* [Stated problem 1]
Please retype the passage on the siege of Grozny word for word, starting with "Since Russian forces" and going on through "in their basements.".
* [Stated problem 2]
Render this sentence from the Grozny passage in Spanish: "Since Russian forces completed their encirclement of Grozny in early December, few residents of the capital have been able to leave."
* [Stated problem 3]
According to the Grozny passage, on what date did Duda Garbiekov arrive in Ingushetia?

* [Passage provided]
───

Holly Cartner, executive director of Human Rights Watch's Europe and Central Asia division of Human Rights Watch


"The few residents who have managed to leave Grozny in recent days tell of countless people who remain trapped," said Holly Cartner, executive director of Human Rights Watch's Europe and Central Asia division of Human Rights Watch. "Despite the safe corridors, tens of thousands of civilians have been unable to leave, because of the continued shelling or because they are too old, sick, or poor to make the difficult journey to safety. The Russian efforts to allow civilians to leave have been inadequate."

Since Russian forces completed their encirclement of Grozny in early December, few residents of the capital have been able to leave. Daily, hundreds of anxious persons wait at Chechnya's main border post with Ingushetia to await the arrival of relatives from Grozny. Human Rights Watch researchers have interviewed the few residents of Grozny who have made their way to Ingushetia, who describe a city under siege with countless residents still huddled in their basements.

Sixty-five-year-old Duda Garbiekov arrived in Ingushetia in a battered car loaded with young children on December 14, after spending months in his basement without gas and electricity. He tried to leave the city on two occasions in late November, but was forced to turn back because of shelling. He could not reach the corridor through the north of Grozny: "It was too far for us to go through the north, even impossible because of the danger of shelling." Ultimately he was able to flee Grozny on December 12 through a second corridor through the town of Alkhan-Yurt, which has been the scene of widespread abuses by Russian forces (See the Human Rights Watch release, "Russian Troops Rampage in Chechnya Village"). Garbiekov said that many people remain in Grozny: "The people who stay are the old, and women and children. There are many young people too. Usually, the ones who stay are the poor who have nothing to pay for transportation and who have no cars." He left Grozny together with about eighty others, a small fraction of the civilians remaining behind.

───

* [Listed records]
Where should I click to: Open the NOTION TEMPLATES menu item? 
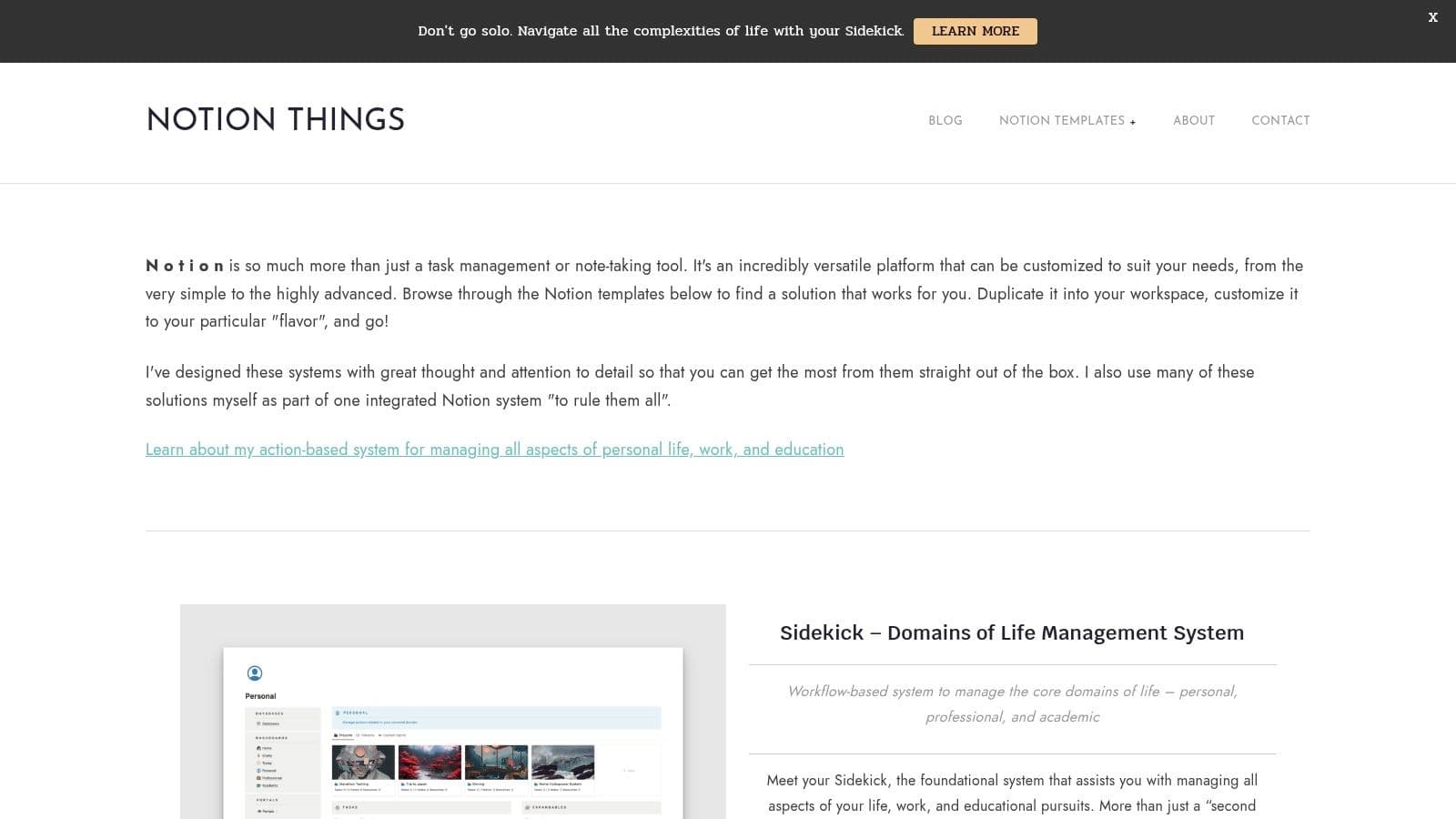click(x=1061, y=120)
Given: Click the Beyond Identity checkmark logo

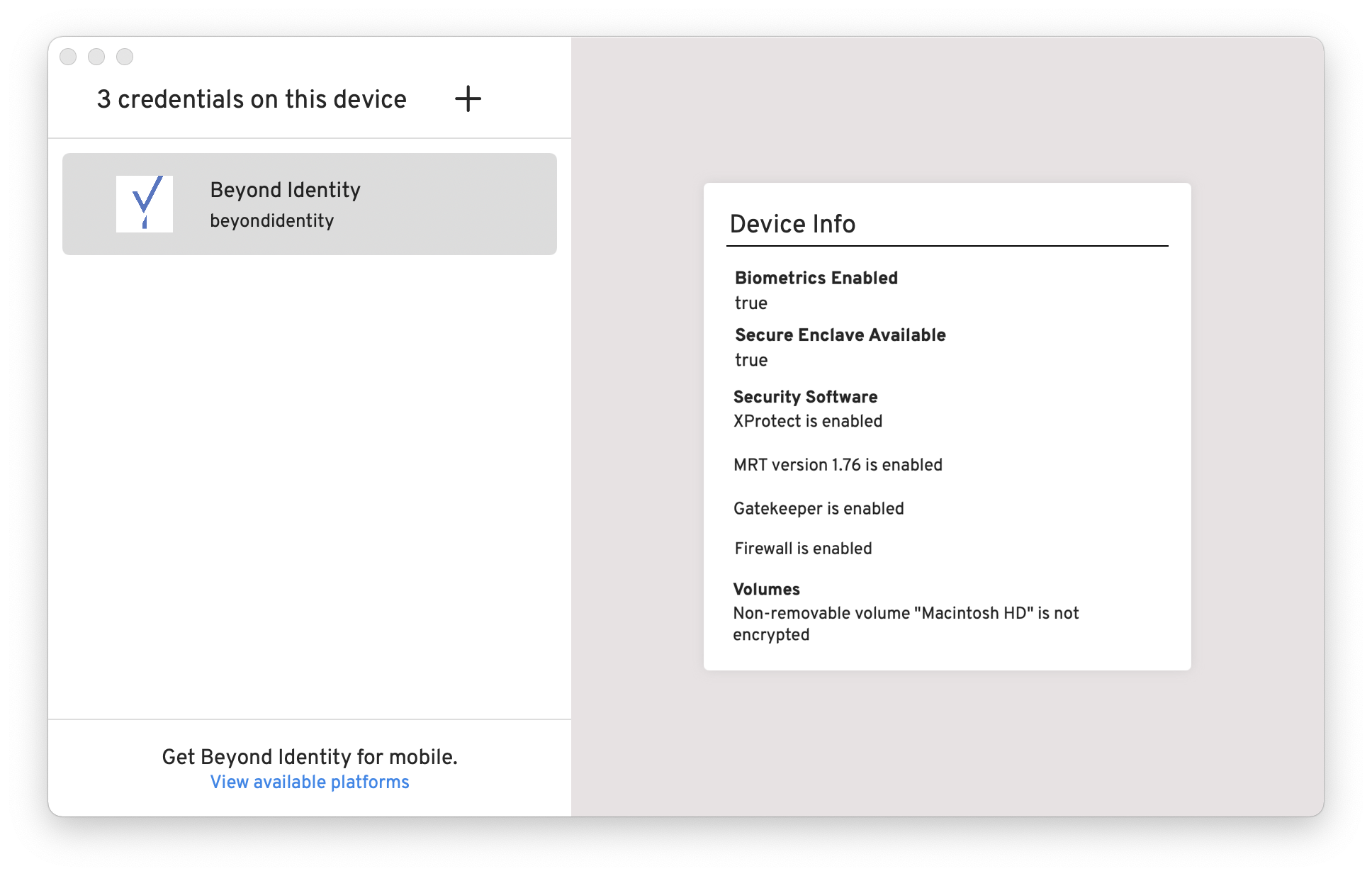Looking at the screenshot, I should point(145,203).
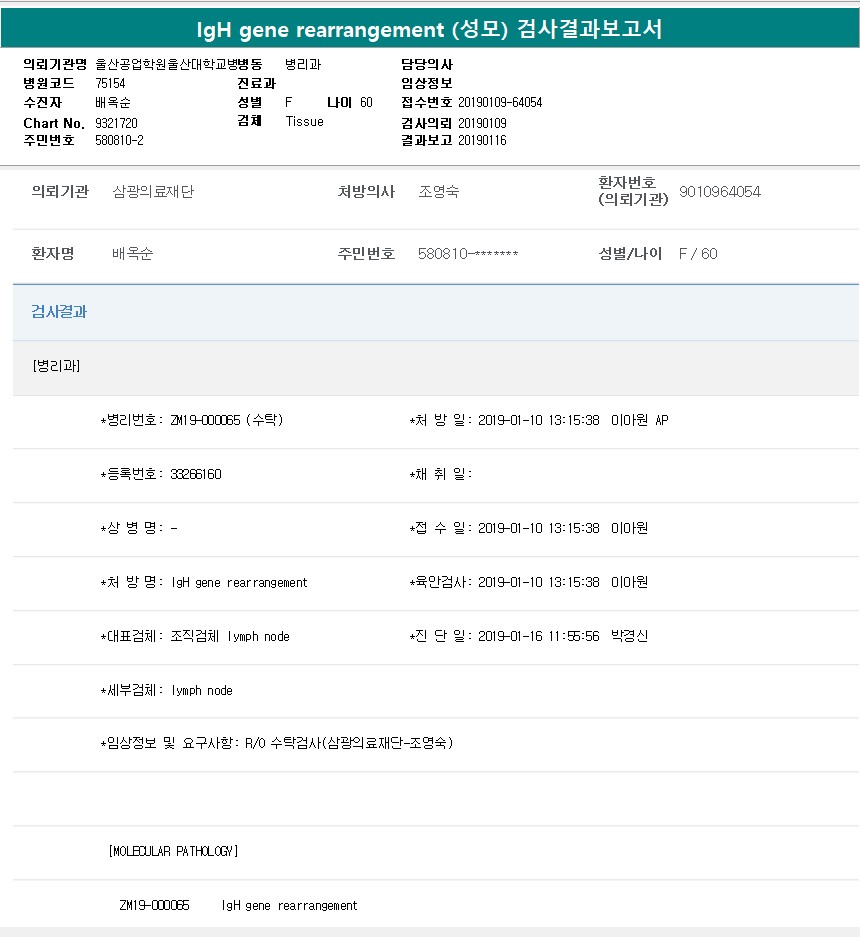Click the Chart No. 9321720 value
Screen dimensions: 860x937
[x=116, y=123]
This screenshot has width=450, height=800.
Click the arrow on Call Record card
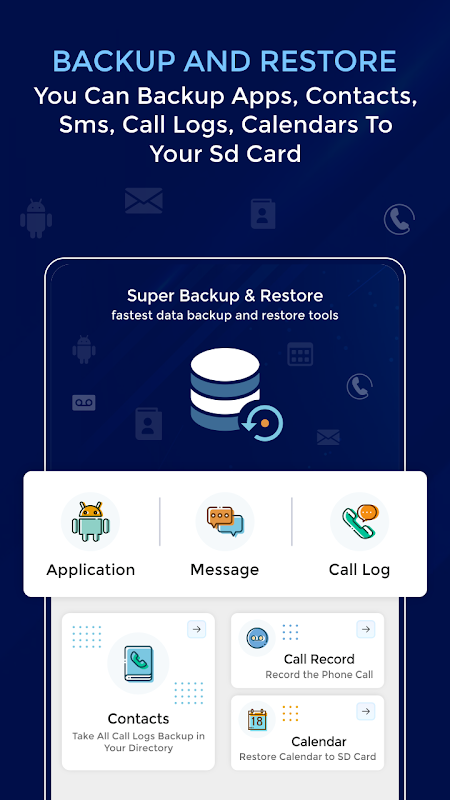coord(365,629)
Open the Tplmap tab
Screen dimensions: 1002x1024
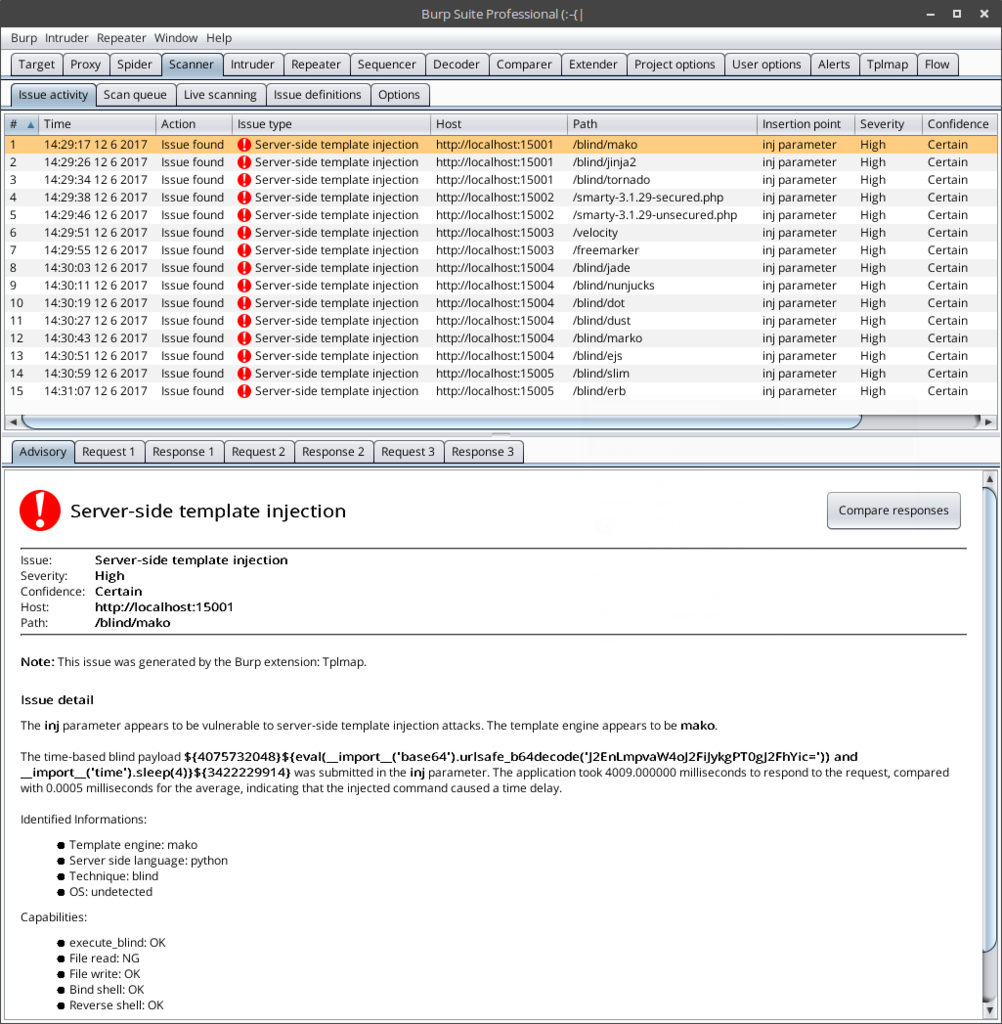887,64
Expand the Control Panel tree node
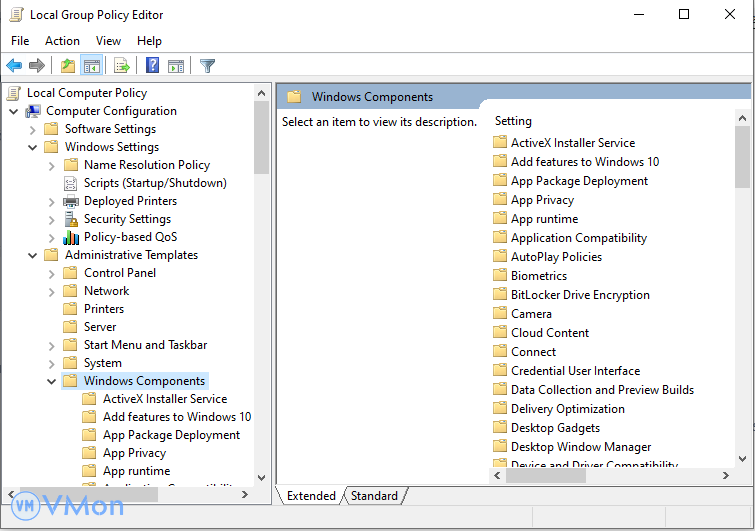Image resolution: width=755 pixels, height=531 pixels. tap(52, 273)
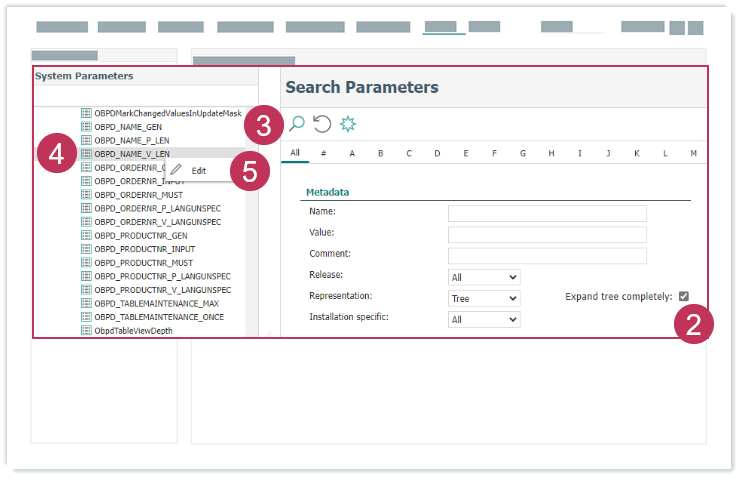Toggle the Expand tree completely checkbox
The image size is (741, 479).
pyautogui.click(x=684, y=296)
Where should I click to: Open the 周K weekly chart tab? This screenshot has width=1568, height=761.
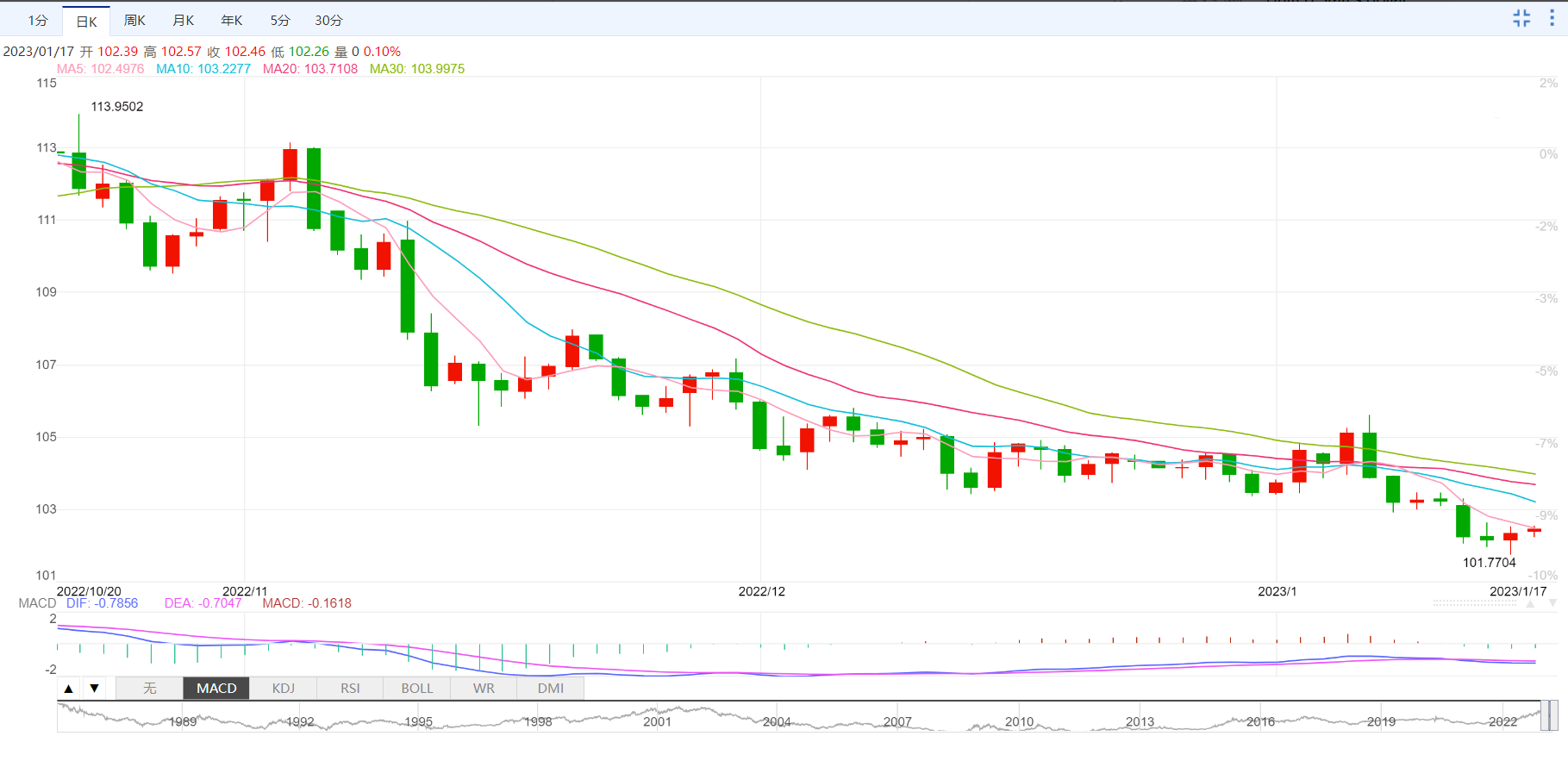pyautogui.click(x=134, y=21)
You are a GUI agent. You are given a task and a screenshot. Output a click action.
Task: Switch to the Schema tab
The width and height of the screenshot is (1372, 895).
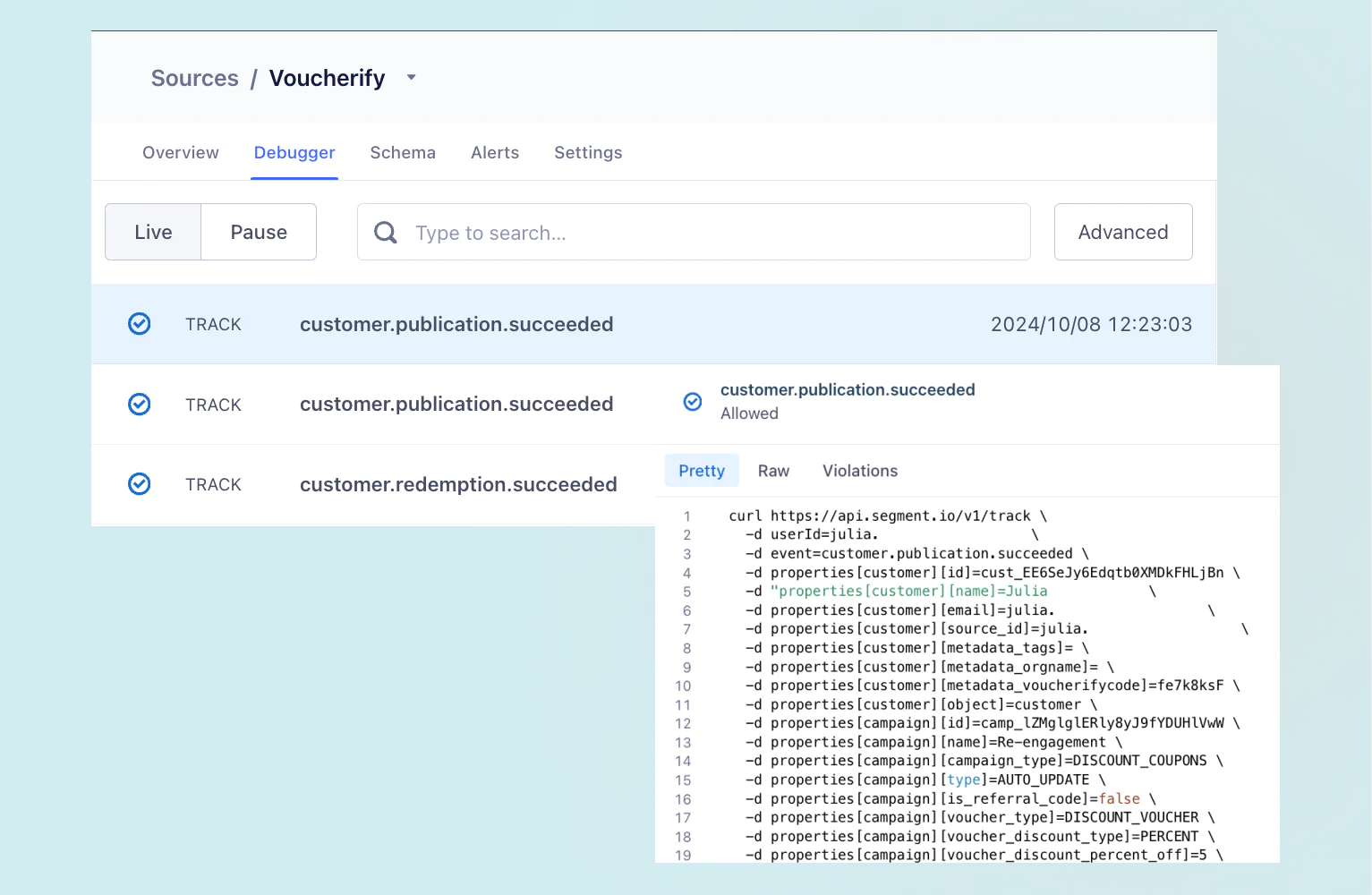coord(403,152)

───

* [Correct response 1]
Since Russian forces completed their encirclement of Grozny in early December, few residents of the capital have been able to leave. Daily, hundreds of anxious persons wait at Chechnya's main border post with Ingushetia to await the arrival of relatives from Grozny. Human Rights Watch researchers have interviewed the few residents of Grozny who have made their way to Ingushetia, who describe a city under siege with countless residents still huddled in their basements.

* [Correct response 2]
Desde que las fuerzas rusas completaron el cerco de Grozni a principios de diciembre, pocos residentes de la capital han podido salir.

* [Correct response 3]
December 14